Abstract
Despite advances in targeted therapies, cytotoxic chemotherapy remains a mainstay in cancer treatment. Though decades of research have demonstrated the power of chemotherapy to inhibit tumor cell growth and survival, emerging evidence suggests tumor cells are not its only targets during cancer treatment. The tumor microenvironment has been shown to be a powerful force in tumor progression and metastasis. However, though it is chronically exposed to therapy during systemic chemotherapeutic delivery, the effects of these compounds on the tumor microenvironment remain largely unknown. The lymphatic vasculature is an important component of the tumor microenvironment and a first step in metastatic dissemination of many cancers. However, although lymphatics are responsible for drainage of residual chemotherapeutic drugs from the tumor, the impact of this exposure has not been studied.

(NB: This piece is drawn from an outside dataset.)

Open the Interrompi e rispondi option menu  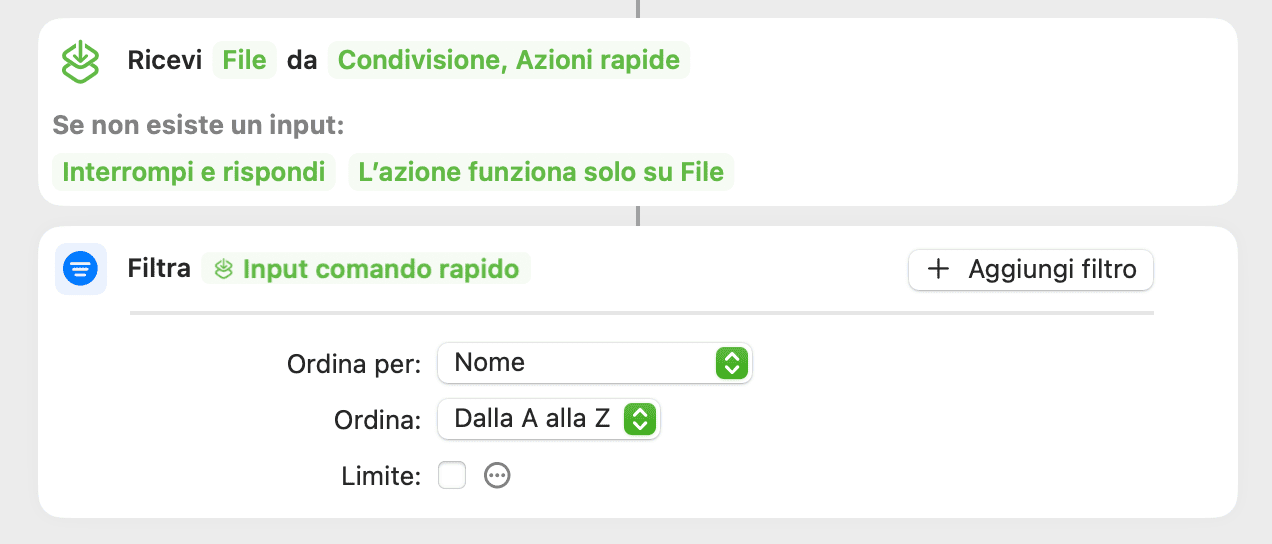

The aim of this dissertation is to examine the effects of chemotherapy on lymphatic vasculature and the resulting consequences to cancer metastasis, the primary cause of mortality in cancer-related deaths and a major clinical hurdle. To this end, a host of techniques and analytic methods are employed, including the development and use of a novel tissue engineered human in vitro system to model the invasive interface between tumor and lymphatics, ex vivo rat mesentery models to visualize whole lymphovascular networks, a variety of animal models of cancer, and patient samples. Here, this dissertation discovers two classes of chemotherapies, taxanes and platinums, elicit rampant VEGFR3-dependent lymphangiogenesis and lymphatic remodeling to promote cancer metastasis via two distinct mechanisms. Importantly, chemotherapy-induced lymphangiogenesis can be successfully prevented through concurrent inhibition of VEGFR3, a receptor specific to lymphatics that drives their proliferation and survival. Together, this work uncovers a previously unknown counter-therapeutic effect of chemotherapy, reducing its efficacy and promoting metastasis. These findings will have broad-reaching implications for cancer patients receiving taxanes and platinums and may support the inclusion of anti-VEGFR3 therapy into these regimens for enhanced anti-cancer efficacy.